Com a proposta “Cidade Sem Risco começa na minha comunidade”, a campanha busca promover encontros formativos e reuniões institucionais para fortalecer a educação voltada à redução de riscos de desastres. O objetivo é unir escolas, comunidades, iniciativas populares e órgãos de proteção civil, como os Núcleos Comunitários de Proteção e Defesa Civil (NUPDECs), e gestores públicos em uma agenda contínua de prevenção e justiça climática nas áreas mais vulneráveis.
De acordo com Samia Sulaiman, coordenadora de Articulação e Parcerias da Secretaria Nacional de Periferias do Ministério das Cidades, a ação territorial é essencial para lidar com os efeitos das mudanças climáticas. Ela destaca: “Os desastres não são naturais e impactam desproporcionalmente populações historicamente vulneráveis. A educação, a informação e a organização coletiva nas comunidades são fundamentais para avançarmos na justiça climática”.

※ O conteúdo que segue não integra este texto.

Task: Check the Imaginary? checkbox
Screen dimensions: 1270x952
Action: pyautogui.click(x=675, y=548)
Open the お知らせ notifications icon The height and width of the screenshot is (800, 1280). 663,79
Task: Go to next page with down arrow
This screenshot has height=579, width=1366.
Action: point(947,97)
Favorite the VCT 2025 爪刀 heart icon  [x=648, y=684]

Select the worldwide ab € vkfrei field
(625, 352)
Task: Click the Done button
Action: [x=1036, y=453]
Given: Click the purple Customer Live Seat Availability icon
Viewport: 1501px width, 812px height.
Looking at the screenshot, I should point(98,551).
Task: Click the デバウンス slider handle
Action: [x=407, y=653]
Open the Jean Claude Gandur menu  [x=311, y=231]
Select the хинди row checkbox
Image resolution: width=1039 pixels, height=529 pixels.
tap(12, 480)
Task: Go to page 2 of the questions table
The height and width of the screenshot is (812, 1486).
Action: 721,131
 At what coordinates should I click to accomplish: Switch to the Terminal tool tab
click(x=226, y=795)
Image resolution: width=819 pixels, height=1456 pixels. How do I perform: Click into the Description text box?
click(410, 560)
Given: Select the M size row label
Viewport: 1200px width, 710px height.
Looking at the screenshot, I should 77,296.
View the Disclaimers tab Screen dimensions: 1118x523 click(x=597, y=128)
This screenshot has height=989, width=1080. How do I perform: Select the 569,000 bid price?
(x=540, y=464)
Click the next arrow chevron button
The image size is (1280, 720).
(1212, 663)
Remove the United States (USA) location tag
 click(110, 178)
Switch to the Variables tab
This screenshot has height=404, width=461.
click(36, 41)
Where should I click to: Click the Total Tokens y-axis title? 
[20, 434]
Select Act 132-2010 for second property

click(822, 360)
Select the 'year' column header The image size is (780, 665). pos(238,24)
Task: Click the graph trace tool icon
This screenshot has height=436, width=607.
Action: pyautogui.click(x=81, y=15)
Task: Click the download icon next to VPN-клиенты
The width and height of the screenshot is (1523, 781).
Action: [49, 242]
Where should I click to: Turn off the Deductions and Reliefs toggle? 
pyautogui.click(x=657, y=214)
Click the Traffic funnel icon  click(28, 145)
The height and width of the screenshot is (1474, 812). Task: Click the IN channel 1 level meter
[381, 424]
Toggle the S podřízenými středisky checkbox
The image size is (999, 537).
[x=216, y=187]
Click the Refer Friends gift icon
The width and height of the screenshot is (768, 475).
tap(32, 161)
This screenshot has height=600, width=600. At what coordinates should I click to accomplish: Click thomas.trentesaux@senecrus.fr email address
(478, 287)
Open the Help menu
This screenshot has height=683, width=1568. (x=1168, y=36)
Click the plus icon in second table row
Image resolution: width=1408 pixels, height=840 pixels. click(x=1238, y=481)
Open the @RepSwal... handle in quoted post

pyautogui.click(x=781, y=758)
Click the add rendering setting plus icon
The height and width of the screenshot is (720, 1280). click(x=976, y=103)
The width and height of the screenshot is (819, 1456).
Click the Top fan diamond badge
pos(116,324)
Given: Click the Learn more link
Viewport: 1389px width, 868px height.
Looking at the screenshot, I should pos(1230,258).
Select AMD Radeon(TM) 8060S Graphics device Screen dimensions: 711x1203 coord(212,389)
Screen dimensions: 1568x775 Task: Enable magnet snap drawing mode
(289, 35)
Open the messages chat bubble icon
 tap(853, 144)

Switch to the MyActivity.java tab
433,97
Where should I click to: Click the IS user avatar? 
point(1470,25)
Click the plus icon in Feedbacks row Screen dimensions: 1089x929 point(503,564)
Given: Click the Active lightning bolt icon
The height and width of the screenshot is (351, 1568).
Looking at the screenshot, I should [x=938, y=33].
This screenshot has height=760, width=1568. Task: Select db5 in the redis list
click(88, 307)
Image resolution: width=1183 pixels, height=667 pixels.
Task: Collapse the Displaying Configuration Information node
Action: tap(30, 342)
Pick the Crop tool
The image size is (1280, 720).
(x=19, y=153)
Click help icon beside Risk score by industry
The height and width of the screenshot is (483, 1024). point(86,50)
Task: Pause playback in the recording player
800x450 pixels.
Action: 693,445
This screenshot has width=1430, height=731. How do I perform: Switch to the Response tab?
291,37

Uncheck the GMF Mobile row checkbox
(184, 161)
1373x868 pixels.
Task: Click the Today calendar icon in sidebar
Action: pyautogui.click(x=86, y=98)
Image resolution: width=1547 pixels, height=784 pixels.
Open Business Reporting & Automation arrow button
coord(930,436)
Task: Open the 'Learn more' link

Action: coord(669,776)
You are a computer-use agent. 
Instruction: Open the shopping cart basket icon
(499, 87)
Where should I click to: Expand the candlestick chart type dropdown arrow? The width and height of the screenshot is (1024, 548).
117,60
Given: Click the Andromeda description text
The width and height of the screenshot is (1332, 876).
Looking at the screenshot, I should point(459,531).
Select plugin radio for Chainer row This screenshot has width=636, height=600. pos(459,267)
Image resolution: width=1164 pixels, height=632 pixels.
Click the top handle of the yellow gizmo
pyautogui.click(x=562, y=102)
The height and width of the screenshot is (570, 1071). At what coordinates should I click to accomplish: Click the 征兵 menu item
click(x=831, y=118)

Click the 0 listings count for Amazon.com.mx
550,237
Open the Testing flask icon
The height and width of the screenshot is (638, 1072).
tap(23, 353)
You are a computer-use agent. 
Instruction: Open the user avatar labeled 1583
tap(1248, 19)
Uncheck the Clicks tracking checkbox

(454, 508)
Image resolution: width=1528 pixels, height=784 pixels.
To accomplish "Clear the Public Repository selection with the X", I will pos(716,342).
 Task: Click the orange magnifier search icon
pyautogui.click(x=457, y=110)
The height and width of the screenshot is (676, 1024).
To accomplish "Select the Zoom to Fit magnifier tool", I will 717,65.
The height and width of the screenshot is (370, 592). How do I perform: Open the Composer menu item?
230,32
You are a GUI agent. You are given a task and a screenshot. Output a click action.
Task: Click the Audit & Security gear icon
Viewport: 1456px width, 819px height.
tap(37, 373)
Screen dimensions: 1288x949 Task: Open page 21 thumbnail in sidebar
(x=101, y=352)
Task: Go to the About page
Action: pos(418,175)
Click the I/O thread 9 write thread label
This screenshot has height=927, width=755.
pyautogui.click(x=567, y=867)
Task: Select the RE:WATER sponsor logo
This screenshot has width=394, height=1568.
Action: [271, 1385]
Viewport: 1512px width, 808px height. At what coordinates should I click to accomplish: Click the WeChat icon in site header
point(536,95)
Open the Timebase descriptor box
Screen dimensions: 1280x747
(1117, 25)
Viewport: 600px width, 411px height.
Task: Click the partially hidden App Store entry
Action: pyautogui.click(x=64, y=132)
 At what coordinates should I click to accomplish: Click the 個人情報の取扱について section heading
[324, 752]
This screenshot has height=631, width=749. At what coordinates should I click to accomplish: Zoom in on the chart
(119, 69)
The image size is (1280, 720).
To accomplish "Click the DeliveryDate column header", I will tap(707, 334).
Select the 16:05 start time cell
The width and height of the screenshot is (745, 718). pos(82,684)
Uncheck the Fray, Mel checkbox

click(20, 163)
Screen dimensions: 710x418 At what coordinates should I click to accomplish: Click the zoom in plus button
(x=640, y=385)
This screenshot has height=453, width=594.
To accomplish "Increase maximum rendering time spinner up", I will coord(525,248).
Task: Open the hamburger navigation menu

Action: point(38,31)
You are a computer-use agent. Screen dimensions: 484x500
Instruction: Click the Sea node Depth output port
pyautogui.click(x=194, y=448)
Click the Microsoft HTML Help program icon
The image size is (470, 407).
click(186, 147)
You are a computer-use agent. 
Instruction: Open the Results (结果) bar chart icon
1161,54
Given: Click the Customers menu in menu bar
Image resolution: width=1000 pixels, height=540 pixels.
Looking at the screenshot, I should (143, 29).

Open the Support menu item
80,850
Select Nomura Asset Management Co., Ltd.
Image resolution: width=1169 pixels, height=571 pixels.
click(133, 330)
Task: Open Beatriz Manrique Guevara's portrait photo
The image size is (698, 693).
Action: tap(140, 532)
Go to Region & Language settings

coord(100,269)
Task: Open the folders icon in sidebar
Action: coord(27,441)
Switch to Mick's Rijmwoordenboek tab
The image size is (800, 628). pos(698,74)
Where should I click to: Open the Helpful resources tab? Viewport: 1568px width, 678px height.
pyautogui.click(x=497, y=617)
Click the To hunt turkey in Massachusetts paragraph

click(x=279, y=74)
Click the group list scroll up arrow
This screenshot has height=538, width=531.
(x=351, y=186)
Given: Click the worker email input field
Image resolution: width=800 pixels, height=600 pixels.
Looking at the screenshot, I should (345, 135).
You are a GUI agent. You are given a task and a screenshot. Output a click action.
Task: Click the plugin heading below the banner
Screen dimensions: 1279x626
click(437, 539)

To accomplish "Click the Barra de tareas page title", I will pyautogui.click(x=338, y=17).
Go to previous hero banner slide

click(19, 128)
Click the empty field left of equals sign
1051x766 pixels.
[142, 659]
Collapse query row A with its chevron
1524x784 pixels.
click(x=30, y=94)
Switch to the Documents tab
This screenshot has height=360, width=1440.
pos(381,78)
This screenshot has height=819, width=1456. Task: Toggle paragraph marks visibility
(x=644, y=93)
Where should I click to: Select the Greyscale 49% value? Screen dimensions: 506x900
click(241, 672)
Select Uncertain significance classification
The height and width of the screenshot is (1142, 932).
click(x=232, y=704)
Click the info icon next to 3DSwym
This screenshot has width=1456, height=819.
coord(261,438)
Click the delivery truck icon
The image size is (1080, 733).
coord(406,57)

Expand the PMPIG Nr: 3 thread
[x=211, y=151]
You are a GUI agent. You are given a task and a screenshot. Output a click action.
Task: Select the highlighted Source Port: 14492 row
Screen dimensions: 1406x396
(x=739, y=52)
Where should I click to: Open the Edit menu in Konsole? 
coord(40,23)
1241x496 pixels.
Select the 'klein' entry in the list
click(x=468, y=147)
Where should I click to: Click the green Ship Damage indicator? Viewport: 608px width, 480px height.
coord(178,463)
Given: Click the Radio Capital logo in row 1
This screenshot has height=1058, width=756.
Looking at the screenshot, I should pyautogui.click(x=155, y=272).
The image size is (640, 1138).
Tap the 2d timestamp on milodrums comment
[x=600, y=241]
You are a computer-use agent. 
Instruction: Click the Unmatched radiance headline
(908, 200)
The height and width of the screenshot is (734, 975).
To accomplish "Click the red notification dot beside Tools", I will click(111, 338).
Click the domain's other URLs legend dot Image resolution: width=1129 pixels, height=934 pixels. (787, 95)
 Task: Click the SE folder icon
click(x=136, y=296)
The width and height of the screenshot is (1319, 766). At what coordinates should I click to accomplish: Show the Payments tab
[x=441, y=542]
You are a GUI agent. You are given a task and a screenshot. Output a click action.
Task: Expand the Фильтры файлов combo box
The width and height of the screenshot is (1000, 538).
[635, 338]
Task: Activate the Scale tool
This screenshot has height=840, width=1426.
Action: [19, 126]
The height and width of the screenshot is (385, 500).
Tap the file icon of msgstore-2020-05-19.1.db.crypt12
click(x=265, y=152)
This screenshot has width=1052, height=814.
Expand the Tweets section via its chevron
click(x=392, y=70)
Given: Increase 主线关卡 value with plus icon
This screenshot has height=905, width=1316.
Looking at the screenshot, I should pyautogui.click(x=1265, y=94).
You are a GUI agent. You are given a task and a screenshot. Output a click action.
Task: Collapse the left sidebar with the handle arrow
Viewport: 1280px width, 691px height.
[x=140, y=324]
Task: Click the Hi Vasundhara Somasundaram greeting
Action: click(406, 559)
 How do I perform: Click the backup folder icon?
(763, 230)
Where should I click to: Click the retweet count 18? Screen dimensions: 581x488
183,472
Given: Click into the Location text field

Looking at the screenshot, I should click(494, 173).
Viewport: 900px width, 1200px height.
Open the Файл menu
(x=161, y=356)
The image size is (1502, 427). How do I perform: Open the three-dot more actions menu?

Colaboração entre Diversos Setores
A programação envolve colaboradores das prefeituras de Recife, Olinda e Jaboatão dos Guararapes, além das Defesas Civis municipais e estadual, NUPDECs, e profissionais de escolas municipais, supervisores escolares, gestores, secretarias municipais, ONGs, iniciativas populares e universidades. A rede estadual de ensino também participa por meio das Gerências Regionais de Educação (GREs) e da Unidade de Educação Ambiental e Climática (UNEA), o que expande a articulação entre diferentes instituições.
A abertura dessa itinerância sinaliza o início das atividades presenciais da campanha em 2026 e se relaciona ao conceito de “campanha de campanhas”, que incentiva escolas, coletivos e comunidades a desenvolverem ações próprias de prevenção, adaptadas aos riscos de cada território. Rachel Trajber, do Cemaden Educação, enfatiza que essa estratégia fortalece a mobilização local: “Cada campanha surge onde o problema acontece e onde as soluções podem tornar o território mais seguro, sustentável e resiliente. A ação é coletiva — não há como enfrentar a crise climática sozinho”.
A formação e a mobilização dentro das comunidades são partes vitais dessa iniciativa, que tem o potencial de mudar a narrativa sobre a prevenção de desastres nas áreas mais afetadas. Com o apoio de gestores e educadores, a campanha busca elevar a conscientização e promover um entendimento mais profundo sobre a importância da justiça climática em ações práticas no dia a dia dos cidadãos.